Can you Sell Community Property During a Divorce in Arizona?
Selling Community Property During a Divorce in Arizona
Some people ask can you sell community property during a divorce in Arizona. People may be unaware that, as a general rule, you may not sell community property while the divorce is pending. A Preliminary Injunction is issued when the initial divorce papers are filed with the clerk of the court. That Preliminary Injunction is immediately enforceable against the person filing the divorce papers but only becomes enforceable on the other party when he or she is served with those divorce papers. That Preliminary Injunction precludes either party from selling community assets. There are many exceptions to this rule including, but limited to, the sale of community property for the sole purpose of paying attorney fees.
The Arizona Court of Appeals in the Saxon v. Riddel case held the Preliminary Injunction precludes either party from selling the marital residence before the final Decree of Dissolution of Marriage is filed with the Court. That case, however, contained an exception allowing the home to be sold during the divorce if the home is in danger of foreclosure.
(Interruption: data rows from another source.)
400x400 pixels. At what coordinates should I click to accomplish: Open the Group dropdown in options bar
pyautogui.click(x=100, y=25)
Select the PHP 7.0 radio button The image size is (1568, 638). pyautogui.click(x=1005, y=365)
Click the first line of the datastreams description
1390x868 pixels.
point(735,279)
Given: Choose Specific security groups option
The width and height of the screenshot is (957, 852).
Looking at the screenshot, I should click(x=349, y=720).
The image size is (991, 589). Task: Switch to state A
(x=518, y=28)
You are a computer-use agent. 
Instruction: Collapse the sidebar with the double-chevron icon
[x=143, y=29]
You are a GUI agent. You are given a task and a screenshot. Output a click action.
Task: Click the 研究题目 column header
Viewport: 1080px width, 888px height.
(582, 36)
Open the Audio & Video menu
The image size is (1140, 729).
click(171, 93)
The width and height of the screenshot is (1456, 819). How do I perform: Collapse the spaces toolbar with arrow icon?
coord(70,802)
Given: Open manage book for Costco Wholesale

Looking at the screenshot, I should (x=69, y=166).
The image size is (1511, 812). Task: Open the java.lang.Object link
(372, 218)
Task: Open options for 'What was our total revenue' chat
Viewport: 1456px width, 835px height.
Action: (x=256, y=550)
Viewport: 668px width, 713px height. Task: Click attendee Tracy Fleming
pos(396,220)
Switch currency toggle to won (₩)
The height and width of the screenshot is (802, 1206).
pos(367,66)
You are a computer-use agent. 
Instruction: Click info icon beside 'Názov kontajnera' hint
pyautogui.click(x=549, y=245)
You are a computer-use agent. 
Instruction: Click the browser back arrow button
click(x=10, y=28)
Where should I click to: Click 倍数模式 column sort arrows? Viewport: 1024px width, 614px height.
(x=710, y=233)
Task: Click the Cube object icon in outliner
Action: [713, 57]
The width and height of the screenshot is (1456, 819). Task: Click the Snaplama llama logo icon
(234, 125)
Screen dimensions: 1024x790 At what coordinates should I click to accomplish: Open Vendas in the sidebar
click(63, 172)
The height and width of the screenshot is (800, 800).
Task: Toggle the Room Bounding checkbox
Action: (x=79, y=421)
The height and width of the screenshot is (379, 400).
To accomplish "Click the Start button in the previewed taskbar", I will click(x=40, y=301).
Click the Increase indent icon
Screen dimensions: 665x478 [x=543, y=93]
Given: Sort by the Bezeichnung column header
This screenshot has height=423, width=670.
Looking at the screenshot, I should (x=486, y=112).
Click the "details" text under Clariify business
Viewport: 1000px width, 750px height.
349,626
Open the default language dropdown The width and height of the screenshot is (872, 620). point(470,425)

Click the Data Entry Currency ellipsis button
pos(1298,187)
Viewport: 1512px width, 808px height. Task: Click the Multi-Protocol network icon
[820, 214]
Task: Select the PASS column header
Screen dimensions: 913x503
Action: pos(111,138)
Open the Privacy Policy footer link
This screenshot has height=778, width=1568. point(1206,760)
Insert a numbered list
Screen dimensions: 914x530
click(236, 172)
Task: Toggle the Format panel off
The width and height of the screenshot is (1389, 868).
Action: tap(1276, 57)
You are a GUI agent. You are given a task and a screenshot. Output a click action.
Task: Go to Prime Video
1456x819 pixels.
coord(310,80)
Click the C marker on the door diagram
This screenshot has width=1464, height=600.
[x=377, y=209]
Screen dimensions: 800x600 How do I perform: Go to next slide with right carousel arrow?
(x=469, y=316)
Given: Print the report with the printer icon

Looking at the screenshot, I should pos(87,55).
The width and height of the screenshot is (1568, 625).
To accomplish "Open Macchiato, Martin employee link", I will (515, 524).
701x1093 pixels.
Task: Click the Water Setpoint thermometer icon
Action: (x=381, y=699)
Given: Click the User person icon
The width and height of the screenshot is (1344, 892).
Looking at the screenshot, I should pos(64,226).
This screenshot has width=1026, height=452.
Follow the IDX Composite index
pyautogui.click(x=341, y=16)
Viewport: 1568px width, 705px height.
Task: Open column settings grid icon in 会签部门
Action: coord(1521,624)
Exceptions to the Rule Prohibiting Sale of Community Property During a Divorce
So, the general rule is that you may not sell community property during a divorce in Arizona. However, there are some important exceptions to that rule. You may sell community property if you do so in the normal course of business. So, what does the ordinary course of business mean? An example may be if you own a business that regularly sells things to consumers. You may continue to sell items in your business because that is the normal course of business to do so. In contract, you could not hold a yard sale to sell the community property located in your home.
You may also need to sell community property because you are not receiving sufficient financial support from your spouse and, therefore, need to sell community property to provide for your basic needs. You may need to sell property to ensure the house payment is made, the utilities stay on in your home, and you money for food and other necessities of life. You should also be aware the Preliminary Injunction specifically authorizes the sale of community property during an Arizona divorce if necessary to allow you to pay your attorneys fees. This, of course, is not permitted if you have sufficient resources from income or other available funds to pay for your attorney.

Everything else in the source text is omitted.